*WHAT IS NEEDED*. Would you please restate all of the data exactly?

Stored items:
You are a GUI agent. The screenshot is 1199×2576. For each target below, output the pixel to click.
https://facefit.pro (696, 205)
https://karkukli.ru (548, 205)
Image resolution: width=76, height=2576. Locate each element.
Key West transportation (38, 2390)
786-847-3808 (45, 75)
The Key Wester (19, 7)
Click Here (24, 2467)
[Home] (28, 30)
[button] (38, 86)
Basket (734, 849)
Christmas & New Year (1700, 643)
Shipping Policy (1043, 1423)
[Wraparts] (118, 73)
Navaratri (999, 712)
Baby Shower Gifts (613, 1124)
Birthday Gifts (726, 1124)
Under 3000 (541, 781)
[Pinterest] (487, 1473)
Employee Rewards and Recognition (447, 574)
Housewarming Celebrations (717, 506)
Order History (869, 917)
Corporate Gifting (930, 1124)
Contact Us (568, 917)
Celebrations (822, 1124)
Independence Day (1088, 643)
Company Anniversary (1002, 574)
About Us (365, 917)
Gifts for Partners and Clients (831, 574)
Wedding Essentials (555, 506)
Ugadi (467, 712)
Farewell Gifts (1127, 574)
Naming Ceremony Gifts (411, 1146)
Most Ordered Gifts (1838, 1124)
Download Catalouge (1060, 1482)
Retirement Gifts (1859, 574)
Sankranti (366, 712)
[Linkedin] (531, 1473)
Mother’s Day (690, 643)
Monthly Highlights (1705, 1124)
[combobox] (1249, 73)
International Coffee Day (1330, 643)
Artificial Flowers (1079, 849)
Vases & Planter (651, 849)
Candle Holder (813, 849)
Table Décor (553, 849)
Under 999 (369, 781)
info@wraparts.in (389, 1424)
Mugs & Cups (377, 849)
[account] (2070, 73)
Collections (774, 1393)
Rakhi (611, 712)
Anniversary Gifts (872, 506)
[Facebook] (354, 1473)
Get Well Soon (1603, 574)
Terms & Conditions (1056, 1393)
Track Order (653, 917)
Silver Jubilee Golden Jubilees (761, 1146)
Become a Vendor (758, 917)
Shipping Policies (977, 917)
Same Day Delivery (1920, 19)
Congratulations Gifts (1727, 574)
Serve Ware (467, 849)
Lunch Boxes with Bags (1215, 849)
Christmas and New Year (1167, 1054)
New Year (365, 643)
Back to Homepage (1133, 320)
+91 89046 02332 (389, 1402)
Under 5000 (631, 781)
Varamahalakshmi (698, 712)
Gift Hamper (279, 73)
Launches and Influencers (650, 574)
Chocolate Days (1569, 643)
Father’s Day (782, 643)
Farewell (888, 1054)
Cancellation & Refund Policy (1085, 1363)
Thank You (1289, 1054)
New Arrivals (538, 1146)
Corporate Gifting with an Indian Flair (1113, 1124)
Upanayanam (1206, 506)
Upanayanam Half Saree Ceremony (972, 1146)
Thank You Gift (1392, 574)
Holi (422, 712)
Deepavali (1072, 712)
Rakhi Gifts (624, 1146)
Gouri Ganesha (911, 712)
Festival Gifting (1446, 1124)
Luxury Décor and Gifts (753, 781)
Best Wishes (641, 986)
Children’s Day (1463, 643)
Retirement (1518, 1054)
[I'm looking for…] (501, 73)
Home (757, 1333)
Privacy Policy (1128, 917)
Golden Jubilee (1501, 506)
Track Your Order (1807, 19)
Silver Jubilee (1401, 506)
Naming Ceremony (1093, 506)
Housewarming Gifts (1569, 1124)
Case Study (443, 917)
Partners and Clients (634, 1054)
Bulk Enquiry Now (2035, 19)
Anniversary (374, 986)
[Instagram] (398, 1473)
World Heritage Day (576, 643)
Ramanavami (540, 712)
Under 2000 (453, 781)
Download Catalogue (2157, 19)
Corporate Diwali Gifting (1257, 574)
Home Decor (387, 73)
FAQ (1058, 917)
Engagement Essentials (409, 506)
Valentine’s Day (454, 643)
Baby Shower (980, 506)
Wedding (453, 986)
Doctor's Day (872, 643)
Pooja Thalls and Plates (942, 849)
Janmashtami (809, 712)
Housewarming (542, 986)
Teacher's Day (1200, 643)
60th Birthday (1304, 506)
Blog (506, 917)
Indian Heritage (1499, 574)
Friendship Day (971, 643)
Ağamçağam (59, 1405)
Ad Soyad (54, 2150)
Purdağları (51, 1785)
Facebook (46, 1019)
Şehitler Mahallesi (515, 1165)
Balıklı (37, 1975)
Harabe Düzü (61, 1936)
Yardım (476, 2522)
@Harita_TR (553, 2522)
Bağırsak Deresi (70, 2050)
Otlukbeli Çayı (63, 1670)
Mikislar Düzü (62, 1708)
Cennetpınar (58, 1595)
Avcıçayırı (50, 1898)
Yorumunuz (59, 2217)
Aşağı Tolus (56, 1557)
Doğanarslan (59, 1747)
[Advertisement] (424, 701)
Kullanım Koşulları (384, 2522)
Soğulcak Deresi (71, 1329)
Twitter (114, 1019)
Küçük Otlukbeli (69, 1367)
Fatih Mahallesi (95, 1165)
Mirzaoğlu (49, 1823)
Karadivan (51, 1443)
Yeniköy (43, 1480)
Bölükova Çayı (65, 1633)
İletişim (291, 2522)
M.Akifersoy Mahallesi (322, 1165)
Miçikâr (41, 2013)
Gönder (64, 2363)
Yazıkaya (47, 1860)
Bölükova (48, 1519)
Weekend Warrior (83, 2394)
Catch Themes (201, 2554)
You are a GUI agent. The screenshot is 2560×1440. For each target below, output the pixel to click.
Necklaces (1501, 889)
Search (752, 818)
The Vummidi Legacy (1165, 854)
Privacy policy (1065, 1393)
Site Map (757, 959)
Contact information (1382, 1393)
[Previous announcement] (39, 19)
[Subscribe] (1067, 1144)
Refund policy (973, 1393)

*TASK SOLUTION*.
You are a GUI agent. The screenshot is 1199×2576. For each target below, output the pixel to click.
https://facefit.pro (696, 205)
https://karkukli.ru (548, 205)
Image resolution: width=76, height=2576. Locate each element.
Key West transportation (38, 2390)
786-847-3808 (45, 75)
The Key Wester (19, 7)
Click Here (24, 2467)
[Home] (28, 30)
[button] (38, 86)
Basket (734, 849)
Christmas & New Year (1700, 643)
Shipping Policy (1043, 1423)
[Wraparts] (118, 73)
Navaratri (999, 712)
Baby Shower Gifts (613, 1124)
Birthday Gifts (726, 1124)
Under 3000 (541, 781)
[Pinterest] (487, 1473)
Employee Rewards and Recognition (447, 574)
Housewarming Celebrations (717, 506)
Order History (869, 917)
Corporate Gifting (930, 1124)
Contact Us (568, 917)
Celebrations (822, 1124)
Independence Day (1088, 643)
Company Anniversary (1002, 574)
About Us (365, 917)
Gifts for Partners and Clients (831, 574)
Wedding Essentials (555, 506)
Ugadi (467, 712)
Farewell Gifts (1127, 574)
Naming Ceremony Gifts (411, 1146)
Most Ordered Gifts (1838, 1124)
Download Catalouge (1060, 1482)
Retirement Gifts (1859, 574)
Sankranti (366, 712)
[Linkedin] (531, 1473)
Mother’s Day (690, 643)
Monthly Highlights (1705, 1124)
[combobox] (1249, 73)
International Coffee Day (1330, 643)
Artificial Flowers (1079, 849)
Vases & Planter (651, 849)
Candle Holder (813, 849)
Table Décor (553, 849)
Under 999 (369, 781)
info@wraparts.in (389, 1424)
Mugs & Cups (377, 849)
[account] (2070, 73)
Collections (774, 1393)
Rakhi (611, 712)
Anniversary Gifts (872, 506)
[Facebook] (354, 1473)
Get Well Soon (1603, 574)
Terms & Conditions (1056, 1393)
Track Order (653, 917)
Silver Jubilee Golden Jubilees (761, 1146)
Become a Vendor (758, 917)
Shipping Policies (977, 917)
Same Day Delivery (1920, 19)
Congratulations Gifts (1727, 574)
Serve Ware (467, 849)
Lunch Boxes with Bags (1215, 849)
Christmas and New Year (1167, 1054)
New Year (365, 643)
Back to Homepage (1133, 320)
+91 89046 02332 (389, 1402)
Under 5000 (631, 781)
Varamahalakshmi (698, 712)
Gift Hamper (279, 73)
Launches and Influencers (650, 574)
Chocolate Days (1569, 643)
Father’s Day (782, 643)
Farewell (888, 1054)
Cancellation & Refund Policy (1085, 1363)
Thank You (1289, 1054)
New Arrivals (538, 1146)
Corporate Gifting with an Indian Flair (1113, 1124)
Upanayanam (1206, 506)
Upanayanam Half Saree Ceremony (972, 1146)
Thank You Gift (1392, 574)
Holi (422, 712)
Deepavali (1072, 712)
Rakhi Gifts (624, 1146)
Gouri Ganesha (911, 712)
Festival Gifting (1446, 1124)
Luxury Décor and Gifts (753, 781)
Best Wishes (641, 986)
Children’s Day (1463, 643)
Retirement (1518, 1054)
[I'm looking for…] (501, 73)
Home (757, 1333)
Privacy Policy (1128, 917)
Golden Jubilee (1501, 506)
Track Your Order (1807, 19)
Silver Jubilee (1401, 506)
Naming Ceremony (1093, 506)
Housewarming Gifts (1569, 1124)
Case Study (443, 917)
Partners and Clients (634, 1054)
Bulk Enquiry Now (2035, 19)
Anniversary (374, 986)
[Instagram] (398, 1473)
World Heritage Day (576, 643)
Ramanavami (540, 712)
Under 2000 (453, 781)
Download Catalogue (2157, 19)
Corporate Diwali Gifting (1257, 574)
Home Decor (387, 73)
FAQ (1058, 917)
Engagement Essentials (409, 506)
Valentine’s Day (454, 643)
Baby Shower (980, 506)
Wedding (453, 986)
Doctor's Day (872, 643)
Pooja Thalls and Plates (942, 849)
Janmashtami (809, 712)
Housewarming (542, 986)
Teacher's Day (1200, 643)
60th Birthday (1304, 506)
Blog (506, 917)
Indian Heritage (1499, 574)
Friendship Day (971, 643)
Ağamçağam (59, 1405)
Ad Soyad (54, 2150)
Purdağları (51, 1785)
Facebook (46, 1019)
Şehitler Mahallesi (515, 1165)
Balıklı (37, 1975)
Harabe Düzü (61, 1936)
Yardım (476, 2522)
@Harita_TR (553, 2522)
Bağırsak Deresi (70, 2050)
Otlukbeli Çayı (63, 1670)
Mikislar Düzü (62, 1708)
Cennetpınar (58, 1595)
Avcıçayırı (50, 1898)
Yorumunuz (59, 2217)
Aşağı Tolus (56, 1557)
Doğanarslan (59, 1747)
[Advertisement] (424, 701)
Kullanım Koşulları (384, 2522)
Soğulcak Deresi (71, 1329)
Twitter (114, 1019)
Küçük Otlukbeli (69, 1367)
Fatih Mahallesi (95, 1165)
Mirzaoğlu (49, 1823)
Karadivan (51, 1443)
Yeniköy (43, 1480)
Bölükova Çayı (65, 1633)
İletişim (291, 2522)
M.Akifersoy Mahallesi (322, 1165)
Miçikâr (41, 2013)
Gönder (64, 2363)
Yazıkaya (47, 1860)
Bölükova (48, 1519)
Weekend Warrior (83, 2394)
Catch Themes (201, 2554)
You are a GUI agent. The screenshot is 2560×1440. For each target below, output the pixel to click.
Necklaces (1501, 889)
Search (752, 818)
The Vummidi Legacy (1165, 854)
Privacy policy (1065, 1393)
Site Map (757, 959)
Contact information (1382, 1393)
[Previous announcement] (39, 19)
[Subscribe] (1067, 1144)
Refund policy (973, 1393)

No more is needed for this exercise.